An overcast sky wept misty tears on me as I idled a 15-foot garvey out of a private dock in Grasonville, Maryland. I planned to explore parts of Prospect Bay’s shoreline, but a waterman’s Chesapeake Bay deadrise workboat rounded the point just north of Parsons Island and glided across my course, dry stacks barking the patois of a big-block V-8. All thoughts of exploration vanished.

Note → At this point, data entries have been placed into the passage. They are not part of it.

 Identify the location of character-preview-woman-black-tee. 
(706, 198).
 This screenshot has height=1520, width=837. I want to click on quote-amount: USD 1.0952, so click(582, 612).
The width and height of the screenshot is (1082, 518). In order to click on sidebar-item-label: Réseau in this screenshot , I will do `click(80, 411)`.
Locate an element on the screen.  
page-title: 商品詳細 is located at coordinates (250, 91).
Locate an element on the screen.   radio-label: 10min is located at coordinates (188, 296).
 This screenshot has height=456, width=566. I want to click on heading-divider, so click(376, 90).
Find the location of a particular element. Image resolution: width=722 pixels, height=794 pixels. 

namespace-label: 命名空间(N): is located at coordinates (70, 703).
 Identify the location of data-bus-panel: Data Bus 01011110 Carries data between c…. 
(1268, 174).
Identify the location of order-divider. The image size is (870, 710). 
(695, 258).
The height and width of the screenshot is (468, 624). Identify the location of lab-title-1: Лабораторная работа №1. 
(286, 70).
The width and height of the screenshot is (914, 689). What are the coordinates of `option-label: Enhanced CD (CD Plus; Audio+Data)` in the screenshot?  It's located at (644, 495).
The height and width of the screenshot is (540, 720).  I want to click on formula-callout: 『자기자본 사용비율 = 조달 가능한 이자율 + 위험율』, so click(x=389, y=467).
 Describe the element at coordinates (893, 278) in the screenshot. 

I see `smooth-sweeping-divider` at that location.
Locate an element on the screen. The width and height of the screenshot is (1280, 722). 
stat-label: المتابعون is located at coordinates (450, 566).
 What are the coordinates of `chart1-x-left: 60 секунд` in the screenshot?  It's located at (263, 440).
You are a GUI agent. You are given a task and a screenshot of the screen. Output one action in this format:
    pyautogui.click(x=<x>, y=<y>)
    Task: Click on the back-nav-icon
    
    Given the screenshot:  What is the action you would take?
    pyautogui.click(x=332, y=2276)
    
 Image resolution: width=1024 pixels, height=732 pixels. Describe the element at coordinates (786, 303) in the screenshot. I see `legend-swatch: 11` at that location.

About 40 feet long, narrow for her length and finished in flat white, the boat’s forefoot, sharp as a meat slicer, carved a clean trough into the bay’s choppy waters (see our extra photo gallery here). The bow wave curled like a slice of bologna, tumbled back to the surface and vanished into one of the flattest wakes I’d ever seen. She made 10 knots, maybe 12, and the bay quickly absorbed all record of her passing. A tall, angular deckhouse sprouted from the forward third of the boat, and the open cockpit stretched from the house to the transom, interrupted by only the engine box and the culling board. The freeboard seemed impossibly low by the standards of ordinary pleasure boats, but this characteristic allows the waterman to work his tongs by hand from the wide washboards. A successful day of tonging would have filled a lot of this open space with a mound of oysters, but today she was empty. The owner relaxed at the starboard-side helm console, his fingers loosely wrapped around the fore-and-aft tiller.
Deadrise motor-workboats and their modern recreational descendants evolved directly from the sailing skipjacks of the late 19th century. Skipjacks are remarkably elegant, V-bottom, shallow-draft workboats, rigged with a leg-o-mutton (triangular) mainsail and small jib. Watermen developed the skipjack in response to the forces of supply and demand in the businesses of oystering and crabbing. These boats were relatively easy and economical to build, could carry a great load and were powerful enough to tow a dredge — characteristics that addressed the inadequacies of the log canoes, log-bottom brogans and bugeyes that watermen employed earlier in the century.
A great many watermen built boats for themselves, and when one of them produced a particularly handsome and able craft, his cronies often asked that he duplicate the model for them. That’s how oyster fishermen and crabbers became boatbuilders. These watermen/boatbuilders didn’t know how to draw plans and make offsets. They simply built boats by eye, maybe carving a model before laying the keel.